Ugh! In the last three days since leaving Gorham, NH I have been faced with solid rain and temperatures in the mid-40's. Hiking lightweight as I do, that is pretty much the limit of what I can safely tolerate. Good thing that what held me up on a sunny day in Gorham was that I picked up my summer sleeping bag. Actually, the sleeping bag has been fine at night, it is being soaked all day that is the real issue. I hike, I shiver, I stick my hands under my clothes to warm them up. I have resorted to the trusty plastic bags on the hands trick, but that only works for so long.
On the first day leaving Gorham, I didn't make it 10 miles before having to head into a shelter, lay out my gear and dive into my sleeping bag. It took a good chunk of will power to get me to leave the warm comfort of my sleeping bag only to crawl out, put my wet clothes back on and trudge along for another 12 miles in the rain.
There is still plenty of wildlife to be seen on the trail. While ambling along the trail I caught sight of the ass end of a moose as it ran off (I saw another moose, but more on that later). I generally make a fair bit of noise as I hike and while I would like to see moose, what I would like more is to not see any bear. In certain sections the trail is so narrow that I have branches brushing my shoulders to the point where I have to put both hands in front of me to push through. I would really hate to come through a thick section of brush and surprise a bear. Snakes have been plentiful, though mostly the Eastern Ribbon Snake. Oddly enough I witnessed a mouse hopping along in the woods. I prefer to see them there than in a shelter when I am trying to sleep. Other than the odd disturbance by a deer or porcupine in the night, my sleep has been generally uninterrupted by wildlife.
The "other" moose I saw was in an area called Mahoosuc Notch. Mahoosuc Notch has the dubious distinction of being the most difficult mile on the Appalachian Trail. The section of trail is a large boulder field that requires the hiker to scramble over, under and around massive boulders. There were several sections that nearly required me to remove my backpack in order to squeeze through.

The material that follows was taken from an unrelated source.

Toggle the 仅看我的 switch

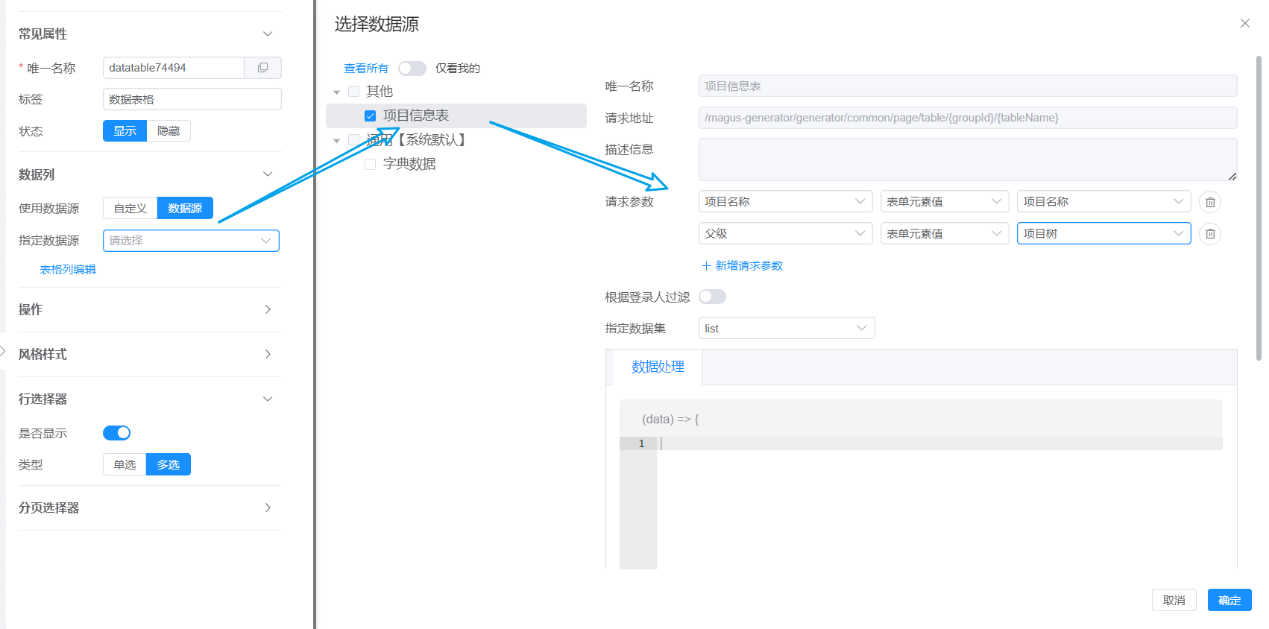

Mahoosuc Notch was also the last place I had seen snow/ice on the trail and in the rain I tread carefully. The ice was actually beneficial as I could step across the hardened ice rather than having to bottom out in the ravine. Yes, the moose. The picture says it all. I guess that's why people choose to ride a donkey down the Grand Canyon and not a moose.
I have about 250 miles remaining and tomorrow looks as if the weather will be much improved (60 with showers), so I will take solace in that as I plod along.